Et comme tout bon désherbant, son rôle est avant tout de détruire la biodiversité par l’élimination des herbes indésirables. Dans le cas des pesticides, et sur le plan de la biodiversité, synthétique ou naturel, même combat.
Il me semble également bon de rappeler que par essence, l’agriculture lutte contre la biodiversité, même sous ses formes les plus écologistes, comme la permaculture.


A partir du moment où l’agriculteur sème un champ d’une seule espèce, avec ou sans labour, avec ou sans pesticides, quelle que soit la méthode de production et quelle que soit la surface dudit champ, il perturbe la biodiversité.
C’est la même chose avec un jardin. Vous voulez que votre jardin ne perturbe pas la biodiversité ? Laissez-le ouvert, et en friche.

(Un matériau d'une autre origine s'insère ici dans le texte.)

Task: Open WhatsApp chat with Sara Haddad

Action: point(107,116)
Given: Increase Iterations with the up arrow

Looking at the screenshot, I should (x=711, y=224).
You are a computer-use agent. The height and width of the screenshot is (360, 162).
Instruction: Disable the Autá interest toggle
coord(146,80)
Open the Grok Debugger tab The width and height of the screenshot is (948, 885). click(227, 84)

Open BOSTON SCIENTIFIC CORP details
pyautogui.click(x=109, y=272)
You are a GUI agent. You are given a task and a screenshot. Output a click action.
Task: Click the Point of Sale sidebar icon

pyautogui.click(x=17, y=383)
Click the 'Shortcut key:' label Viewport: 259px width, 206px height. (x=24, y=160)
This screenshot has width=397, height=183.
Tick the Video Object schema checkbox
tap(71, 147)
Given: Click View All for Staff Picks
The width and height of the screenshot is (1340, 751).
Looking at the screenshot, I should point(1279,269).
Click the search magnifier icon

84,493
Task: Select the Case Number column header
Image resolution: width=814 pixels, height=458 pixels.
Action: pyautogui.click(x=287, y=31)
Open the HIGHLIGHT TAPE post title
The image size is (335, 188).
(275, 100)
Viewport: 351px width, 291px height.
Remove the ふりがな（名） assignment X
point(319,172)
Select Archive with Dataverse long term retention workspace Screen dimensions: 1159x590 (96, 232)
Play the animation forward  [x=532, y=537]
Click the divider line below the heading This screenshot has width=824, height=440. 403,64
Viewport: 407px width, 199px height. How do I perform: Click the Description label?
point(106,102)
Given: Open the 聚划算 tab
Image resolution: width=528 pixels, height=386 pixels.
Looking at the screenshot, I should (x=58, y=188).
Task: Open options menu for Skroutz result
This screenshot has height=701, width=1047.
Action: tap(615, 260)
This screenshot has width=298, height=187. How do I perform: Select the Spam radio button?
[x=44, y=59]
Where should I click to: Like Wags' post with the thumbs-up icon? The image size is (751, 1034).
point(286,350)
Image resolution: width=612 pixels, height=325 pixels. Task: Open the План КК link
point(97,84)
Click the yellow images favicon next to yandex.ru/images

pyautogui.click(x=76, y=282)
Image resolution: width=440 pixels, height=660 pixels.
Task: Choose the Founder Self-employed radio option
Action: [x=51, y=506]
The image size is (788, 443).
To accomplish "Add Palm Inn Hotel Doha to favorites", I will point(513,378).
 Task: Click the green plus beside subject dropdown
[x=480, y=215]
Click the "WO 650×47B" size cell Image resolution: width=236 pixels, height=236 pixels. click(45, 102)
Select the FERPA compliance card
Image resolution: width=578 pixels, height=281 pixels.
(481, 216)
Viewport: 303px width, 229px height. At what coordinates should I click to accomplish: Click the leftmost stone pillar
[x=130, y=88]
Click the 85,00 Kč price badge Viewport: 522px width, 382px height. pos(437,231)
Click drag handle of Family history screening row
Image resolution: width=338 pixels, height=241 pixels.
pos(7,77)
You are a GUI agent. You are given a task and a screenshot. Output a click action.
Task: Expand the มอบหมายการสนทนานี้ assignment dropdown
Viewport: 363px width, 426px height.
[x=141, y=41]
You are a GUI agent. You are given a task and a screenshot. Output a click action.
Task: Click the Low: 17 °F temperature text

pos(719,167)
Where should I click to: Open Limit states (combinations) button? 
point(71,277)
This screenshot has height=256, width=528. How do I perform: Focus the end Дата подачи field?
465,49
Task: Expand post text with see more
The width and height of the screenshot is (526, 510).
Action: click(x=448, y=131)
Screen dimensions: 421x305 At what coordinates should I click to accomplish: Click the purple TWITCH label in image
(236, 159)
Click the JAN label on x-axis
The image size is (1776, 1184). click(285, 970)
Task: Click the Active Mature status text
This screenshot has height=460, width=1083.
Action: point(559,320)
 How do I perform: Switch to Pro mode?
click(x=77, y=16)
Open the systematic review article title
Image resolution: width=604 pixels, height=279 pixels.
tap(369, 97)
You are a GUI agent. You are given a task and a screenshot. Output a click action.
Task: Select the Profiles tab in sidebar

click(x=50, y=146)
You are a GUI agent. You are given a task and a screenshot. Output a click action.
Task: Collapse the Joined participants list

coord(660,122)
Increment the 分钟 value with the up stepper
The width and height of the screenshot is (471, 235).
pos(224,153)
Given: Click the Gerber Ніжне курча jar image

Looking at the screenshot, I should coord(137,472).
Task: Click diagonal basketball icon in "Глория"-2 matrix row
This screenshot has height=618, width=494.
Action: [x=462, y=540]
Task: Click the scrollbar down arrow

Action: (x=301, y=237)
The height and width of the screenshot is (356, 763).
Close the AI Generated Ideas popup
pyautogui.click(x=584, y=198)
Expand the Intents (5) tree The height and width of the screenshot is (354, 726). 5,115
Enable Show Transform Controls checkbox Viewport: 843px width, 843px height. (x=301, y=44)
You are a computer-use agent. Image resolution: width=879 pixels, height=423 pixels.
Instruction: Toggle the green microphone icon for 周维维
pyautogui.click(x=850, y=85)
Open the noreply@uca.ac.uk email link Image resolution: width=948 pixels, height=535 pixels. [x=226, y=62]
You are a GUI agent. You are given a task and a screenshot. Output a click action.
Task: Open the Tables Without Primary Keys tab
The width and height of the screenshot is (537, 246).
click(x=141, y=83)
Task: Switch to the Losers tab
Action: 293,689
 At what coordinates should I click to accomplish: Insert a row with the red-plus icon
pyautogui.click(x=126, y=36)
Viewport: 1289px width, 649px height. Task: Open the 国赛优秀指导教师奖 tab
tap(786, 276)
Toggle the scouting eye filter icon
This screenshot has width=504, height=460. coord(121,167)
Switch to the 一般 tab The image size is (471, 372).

Mais attention, la demande d’homologation concerne un « désherbant total des zones non agricoles », donc pour les voies ferrées et les routes, mais pas pour l’agriculture, et pas pour les jardins non plus.
Tout ça prend des airs de fausse nouvelle et de manipulation.

Petit malin.
Cet entrepreneur utilise toute la rhétorique écologiste, mais oublie juste de préciser les choses. Le mensonge par omission est à la mode, de nos jours.

Il est malgré tout rassurant de constater que la législation évolue en ce qui concerne les pesticides biologiques. En effet, jusqu’à un passé très récent, les exigences étaient très superficielles pour l’autorisation de commercialisation et d’usage des pesticides biologiques, laissant place à un flou règlementaire donnant lieu à des abus nombreux, toujours au prétexte que « c’est naturel ».
Une substance naturelle, pour pouvoir être utilisée sur des futurs aliments doit désormais démontrer, bien sûr son efficacité, mais aussi son innocuité aussi bien sur l’environnement que sur la santé.

On observe la même tendance avec des préparations à base de plante, comme le purin d’orties par exemple, qui doivent désormais démontrer leur innocuité, ce qui ne plait pas à tout le monde. http://www.sudouest.fr/2017/12/04/environnement-la-guerre-de-l-ortie-n-est-pas-vraiment-finie-4004118-706.php


Le principe de précaution, s’il s’applique aux substances synthétiques, doit s’appliquer exactement de la même manière et dans les mêmes proportions aux substances naturelles. Ne croyez pas que je défende le principe de précaution, je le considère comme une gangrène de notre société moderne, à cause du frein au progrès qu’il représente, souvent sans réelle justification. Il est trop souvent mis en avant. On ne doit pas faire n’importe quoi, mais ce n’est pas une raison pour paralyser tous les progrès.

Ceci étant dit, si ce produit est bon et si, comme la société qui le fabrique l’affirme, il respecte au mieux l’environnement, l’utilisateur et le consommateur, alors très sincèrement, comme agriculteur utilisateur (raisonnable et modéré) du glyphosate, je me réjouis de l’arrivée de cette alternative.
Encore faudrait-il que cette société fasse le nécessaire pour qu’il puisse être homologué. Elle a déjà déposé un brevet au Canada, aux Etats-Unis, en Europe et enfin un brevet International sur sa formule. Ça nous montre qu’elle compte en vendre, beaucoup même, pour gagner beaucoup d’argent.

Au démarrage de toute entreprise à but lucratif, ce qui est évidemment le cas de celle-ci, il y a la notion d’investissement, c’est-à-dire une dépense initiale de fonds destinés à être rentabilisés par les futures ventes du produit. Le brevet en fait partie bien évidemment, mais le dossier d’homologation aussi.
Donc cher monsieur, faites l’investissement nécessaire pour que votre produit puisse être homologué. Alors je me réjouirai de pouvoir l’utiliser, mais seulement hors des zones agricoles, à moins que vous ne fassiez le nécessaire pour que ce produit puisse aussi être utilisé dans les cultures.
A moins évidemment, que sa toxicité, ses résidus ou les risques qu’il présente pour la santé ou l’environnement ne bloquent son homologation, ou son éventuelle future extension d’usage aux cultures.